Commission on the Status of Women | 60th Session | Side-Event
Human Trafficking as a Form of Violence Against Girls and Women
On the occasion of the Commission on the Status of Women (CSW60) Peace Islands Institute (PII), the Journalists and Writers Foundation (JWF), UN Office of Information and Communications Technology (UN OICT), and Arigatou International, and organized a side-event entitled “Human Trafficking as a Form of Violence against Girls and Women” during the CSW60 on 17 March 2016 at the United Nations Headquarters. In this panel discussion, the organizers gathered the representatives of civil society and faith-based organizations to create a cohesive platform for experts on violence against children and particularly child trafficking to present their views. In this platform PII, JWF, UN OICT and Arigatou International aimed to highlight the practical solutions with adequate responses to combat the child trafficking within the lines of the Global Partnership to End Violence Against Children.

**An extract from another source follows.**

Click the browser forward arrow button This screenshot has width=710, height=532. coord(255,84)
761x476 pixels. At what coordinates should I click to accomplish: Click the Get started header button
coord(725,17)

After creating awareness on this extremely important issue H.E. Atefeh Riazi, the Assistant Secretary General of the UN Office of Information and Communications Technology indicated in her keynote remarks that women and girls can be bought just for 300 dollars online and that all international agencies and civil society organizations have an important responsibility to work to ensure that women and children are protected against this increasing international trafficking.
As a first panelist, H.E. Emmanuel L. Caparas, the Secretary of Justice in the Philippines, informed the participants about the Government of Philippines` strategy entitled “4 Key Strategy” to combat the human trafficking in the Philippines. The strategy’s success depends on the interaction of the following areas: Advocacy and Prevention; Recovery and Reintegration; Prosecution and Law Enforcement and finally Protecting and Cooperation. With this strategy the Government of Philippines work on to eliminate the huge number of victims, especially women who are the most frequent victims with 93%.
Following H.E. Caparas` remarks, Dr. Swadesh Rana, Former Chief of the UN Conventional Arms Branch and Senior Fellow in World Policy Institute, has drawn the attention to human trafficking as an increasing global issue. Dr. Rana said that human and child trafficking is a bigger problem than gender equality and that drug trafficking is even smaller. “More and more women and children, especially refugees, are on danger and become victims of human trafficking. We have to focus on this issue by establishing a minimum labor standards and supporting access to education“ said Dr. Rana when concluding her remarks.
As the next panelist, Rebeca Rios-Kohn, the Director of Prayer and Action for Children at Arigatou International, indicated that “sexual exploitation is the most common form of human trafficking and it’s a high profit, low-risk trade for those who engage in this criminal activity and most trafficked victims are women and children of low socio-economic status.” According to Rios-Kohn, the new phenomenon is the online exploitation. The sexual abuse of children is filmed and recorded and “used to blackmail victims for money”. According to Rios-Kohn, faith-based organizations and religious communities should help to prevent the trafficking of women and children, because as she indicated the “religion can serve both as driver and impediment to development efforts as part of the problem or part of the solution”.
The Co-Director of the Anti-Human Trafficking Initiatives and Covenant House, Jane Bigelsen, shared her experience about homeless women victims of sex trafficking in New York City. Homeless women are the most targeted for the human traffickers and 15% of them have experienced sex trafficking. Another 10% engaged survival sex, which means that the victims had no other choice but trade sex usually for a place to stay. According to Bigelsen, the lack of job training and education is a problem both in leading to and getting out of human trafficking. Founding programs that involved job training and education could be one solution to solve it. Bigelsen indicated “If we really want to get serious about fighting human trafficking in this country, we need to be serious about providing services for homeless youth”.